• _WHAT IS REQUIRED_
Nothing below is to be printed except the lines between the line holding "Click the blue 30 level label on RSI axis" and the line holding "The image size is (1353, 650).", inclusive, each exactly as it appears.

+ + + +

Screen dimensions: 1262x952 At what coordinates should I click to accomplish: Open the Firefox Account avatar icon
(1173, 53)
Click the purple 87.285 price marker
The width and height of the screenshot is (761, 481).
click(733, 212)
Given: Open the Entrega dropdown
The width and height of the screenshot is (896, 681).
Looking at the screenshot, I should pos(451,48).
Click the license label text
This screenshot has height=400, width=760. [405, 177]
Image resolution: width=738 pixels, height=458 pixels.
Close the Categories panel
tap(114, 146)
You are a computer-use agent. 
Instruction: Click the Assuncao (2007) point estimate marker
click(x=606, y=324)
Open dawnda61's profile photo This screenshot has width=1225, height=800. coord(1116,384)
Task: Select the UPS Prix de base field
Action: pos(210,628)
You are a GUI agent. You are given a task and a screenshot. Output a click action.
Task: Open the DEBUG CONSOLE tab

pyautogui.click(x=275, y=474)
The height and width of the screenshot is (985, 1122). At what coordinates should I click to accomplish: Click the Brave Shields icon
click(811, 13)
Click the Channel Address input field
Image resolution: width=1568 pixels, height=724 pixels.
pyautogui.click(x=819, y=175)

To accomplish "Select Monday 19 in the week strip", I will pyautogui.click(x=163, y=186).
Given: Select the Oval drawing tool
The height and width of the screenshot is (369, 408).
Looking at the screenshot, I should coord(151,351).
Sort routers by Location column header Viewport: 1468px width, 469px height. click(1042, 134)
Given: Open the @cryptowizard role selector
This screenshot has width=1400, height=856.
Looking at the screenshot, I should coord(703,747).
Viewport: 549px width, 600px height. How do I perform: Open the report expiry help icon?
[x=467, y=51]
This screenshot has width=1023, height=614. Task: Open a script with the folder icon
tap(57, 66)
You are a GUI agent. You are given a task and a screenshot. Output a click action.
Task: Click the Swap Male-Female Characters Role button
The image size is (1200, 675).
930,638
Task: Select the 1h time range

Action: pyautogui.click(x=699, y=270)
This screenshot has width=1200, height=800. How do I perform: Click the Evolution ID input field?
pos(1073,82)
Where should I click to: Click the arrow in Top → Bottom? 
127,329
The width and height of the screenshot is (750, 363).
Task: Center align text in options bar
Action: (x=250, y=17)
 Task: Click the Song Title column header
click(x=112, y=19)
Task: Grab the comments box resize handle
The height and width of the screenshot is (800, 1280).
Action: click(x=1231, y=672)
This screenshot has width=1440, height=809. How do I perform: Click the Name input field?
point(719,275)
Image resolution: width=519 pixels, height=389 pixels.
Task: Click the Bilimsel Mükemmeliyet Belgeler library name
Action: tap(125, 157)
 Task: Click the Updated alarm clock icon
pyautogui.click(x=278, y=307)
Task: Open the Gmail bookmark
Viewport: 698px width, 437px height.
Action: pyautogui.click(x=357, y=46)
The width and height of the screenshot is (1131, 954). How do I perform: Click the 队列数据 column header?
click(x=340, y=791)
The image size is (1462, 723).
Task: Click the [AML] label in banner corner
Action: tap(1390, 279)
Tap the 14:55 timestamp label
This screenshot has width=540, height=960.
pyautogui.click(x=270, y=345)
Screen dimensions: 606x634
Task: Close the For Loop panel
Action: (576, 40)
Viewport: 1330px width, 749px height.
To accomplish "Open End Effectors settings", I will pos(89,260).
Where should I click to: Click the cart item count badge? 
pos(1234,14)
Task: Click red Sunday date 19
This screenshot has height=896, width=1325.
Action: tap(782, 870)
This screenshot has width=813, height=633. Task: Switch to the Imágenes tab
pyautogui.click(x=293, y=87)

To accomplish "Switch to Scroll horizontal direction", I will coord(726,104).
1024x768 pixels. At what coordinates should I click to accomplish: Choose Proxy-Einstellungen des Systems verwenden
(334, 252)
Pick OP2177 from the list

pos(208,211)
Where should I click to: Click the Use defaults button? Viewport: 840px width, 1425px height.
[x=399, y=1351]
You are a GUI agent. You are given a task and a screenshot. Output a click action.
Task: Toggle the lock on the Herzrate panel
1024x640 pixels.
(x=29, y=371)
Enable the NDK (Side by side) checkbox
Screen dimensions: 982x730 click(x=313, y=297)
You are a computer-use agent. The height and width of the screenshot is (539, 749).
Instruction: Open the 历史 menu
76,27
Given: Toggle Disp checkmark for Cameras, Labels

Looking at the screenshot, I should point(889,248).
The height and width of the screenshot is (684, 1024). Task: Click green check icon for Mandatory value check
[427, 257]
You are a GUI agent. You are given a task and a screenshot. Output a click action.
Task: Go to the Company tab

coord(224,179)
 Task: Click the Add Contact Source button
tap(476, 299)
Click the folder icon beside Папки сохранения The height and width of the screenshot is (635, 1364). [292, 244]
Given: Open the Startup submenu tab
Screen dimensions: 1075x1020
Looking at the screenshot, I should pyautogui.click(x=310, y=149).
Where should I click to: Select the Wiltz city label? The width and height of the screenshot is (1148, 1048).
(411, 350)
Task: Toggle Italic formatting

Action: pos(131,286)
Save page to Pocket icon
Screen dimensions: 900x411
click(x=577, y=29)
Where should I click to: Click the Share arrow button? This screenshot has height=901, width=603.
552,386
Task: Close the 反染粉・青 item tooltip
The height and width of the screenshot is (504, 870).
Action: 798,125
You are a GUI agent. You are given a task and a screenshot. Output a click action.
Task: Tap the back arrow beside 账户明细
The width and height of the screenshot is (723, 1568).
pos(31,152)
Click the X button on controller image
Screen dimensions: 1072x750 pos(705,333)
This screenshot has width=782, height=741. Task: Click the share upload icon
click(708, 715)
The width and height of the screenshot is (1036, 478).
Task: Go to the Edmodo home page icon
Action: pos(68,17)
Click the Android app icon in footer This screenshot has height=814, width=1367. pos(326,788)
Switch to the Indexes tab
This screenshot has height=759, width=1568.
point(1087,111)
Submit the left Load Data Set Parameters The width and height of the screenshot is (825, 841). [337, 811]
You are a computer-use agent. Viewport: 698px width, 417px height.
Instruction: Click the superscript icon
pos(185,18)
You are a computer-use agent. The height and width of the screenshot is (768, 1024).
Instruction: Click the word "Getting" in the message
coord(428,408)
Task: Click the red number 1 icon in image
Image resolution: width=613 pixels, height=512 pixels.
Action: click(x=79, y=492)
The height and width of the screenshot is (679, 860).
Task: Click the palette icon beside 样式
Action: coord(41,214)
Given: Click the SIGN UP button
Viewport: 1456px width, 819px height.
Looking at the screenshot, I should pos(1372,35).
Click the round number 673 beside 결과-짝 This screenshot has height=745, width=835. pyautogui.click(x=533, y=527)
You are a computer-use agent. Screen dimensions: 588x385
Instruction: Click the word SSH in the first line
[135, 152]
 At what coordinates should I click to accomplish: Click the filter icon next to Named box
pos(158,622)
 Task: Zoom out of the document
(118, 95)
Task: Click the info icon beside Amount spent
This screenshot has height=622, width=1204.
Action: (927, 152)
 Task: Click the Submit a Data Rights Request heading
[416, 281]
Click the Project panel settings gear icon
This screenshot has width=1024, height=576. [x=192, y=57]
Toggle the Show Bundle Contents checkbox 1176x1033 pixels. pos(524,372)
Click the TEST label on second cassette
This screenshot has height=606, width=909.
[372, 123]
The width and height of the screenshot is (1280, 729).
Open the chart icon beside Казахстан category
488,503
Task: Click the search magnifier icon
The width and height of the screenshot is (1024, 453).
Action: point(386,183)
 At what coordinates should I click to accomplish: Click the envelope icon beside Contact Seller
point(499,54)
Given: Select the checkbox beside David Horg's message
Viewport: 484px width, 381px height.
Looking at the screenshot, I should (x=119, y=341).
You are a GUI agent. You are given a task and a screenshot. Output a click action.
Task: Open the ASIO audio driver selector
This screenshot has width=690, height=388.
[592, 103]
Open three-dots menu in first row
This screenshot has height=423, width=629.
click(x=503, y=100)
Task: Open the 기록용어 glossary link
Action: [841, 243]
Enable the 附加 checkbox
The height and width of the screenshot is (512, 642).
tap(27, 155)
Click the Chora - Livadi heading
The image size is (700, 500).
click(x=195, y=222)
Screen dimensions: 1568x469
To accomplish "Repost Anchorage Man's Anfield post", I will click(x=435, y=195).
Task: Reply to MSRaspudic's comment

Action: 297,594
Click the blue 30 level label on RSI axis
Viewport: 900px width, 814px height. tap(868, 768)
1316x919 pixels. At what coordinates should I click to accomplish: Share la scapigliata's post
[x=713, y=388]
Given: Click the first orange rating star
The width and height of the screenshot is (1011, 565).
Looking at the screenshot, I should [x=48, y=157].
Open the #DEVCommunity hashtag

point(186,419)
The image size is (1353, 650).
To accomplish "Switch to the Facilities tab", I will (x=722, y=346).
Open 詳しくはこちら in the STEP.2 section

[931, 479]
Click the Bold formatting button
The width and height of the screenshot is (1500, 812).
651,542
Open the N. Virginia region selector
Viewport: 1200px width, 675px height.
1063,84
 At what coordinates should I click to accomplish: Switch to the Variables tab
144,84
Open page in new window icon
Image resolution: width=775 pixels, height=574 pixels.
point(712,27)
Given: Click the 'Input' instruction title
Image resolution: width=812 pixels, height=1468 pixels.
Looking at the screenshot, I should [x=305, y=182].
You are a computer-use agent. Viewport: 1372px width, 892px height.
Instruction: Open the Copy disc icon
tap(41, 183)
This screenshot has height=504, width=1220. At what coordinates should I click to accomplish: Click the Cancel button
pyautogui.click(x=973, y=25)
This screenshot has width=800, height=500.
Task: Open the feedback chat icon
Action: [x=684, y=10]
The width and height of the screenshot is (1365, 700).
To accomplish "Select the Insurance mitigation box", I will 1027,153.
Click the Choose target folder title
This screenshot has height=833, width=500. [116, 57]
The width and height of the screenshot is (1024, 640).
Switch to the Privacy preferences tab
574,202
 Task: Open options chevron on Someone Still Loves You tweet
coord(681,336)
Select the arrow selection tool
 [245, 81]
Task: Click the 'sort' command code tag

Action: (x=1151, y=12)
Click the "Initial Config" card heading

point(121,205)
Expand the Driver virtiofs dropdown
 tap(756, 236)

+ + + +

• _COMPLETED EXERCISE_
Click the blue 30 level label on RSI axis
Viewport: 900px width, 814px height. tap(868, 768)
1316x919 pixels. At what coordinates should I click to accomplish: Share la scapigliata's post
[x=713, y=388]
Given: Click the first orange rating star
The width and height of the screenshot is (1011, 565).
Looking at the screenshot, I should [x=48, y=157].
Open the #DEVCommunity hashtag

point(186,419)
The image size is (1353, 650).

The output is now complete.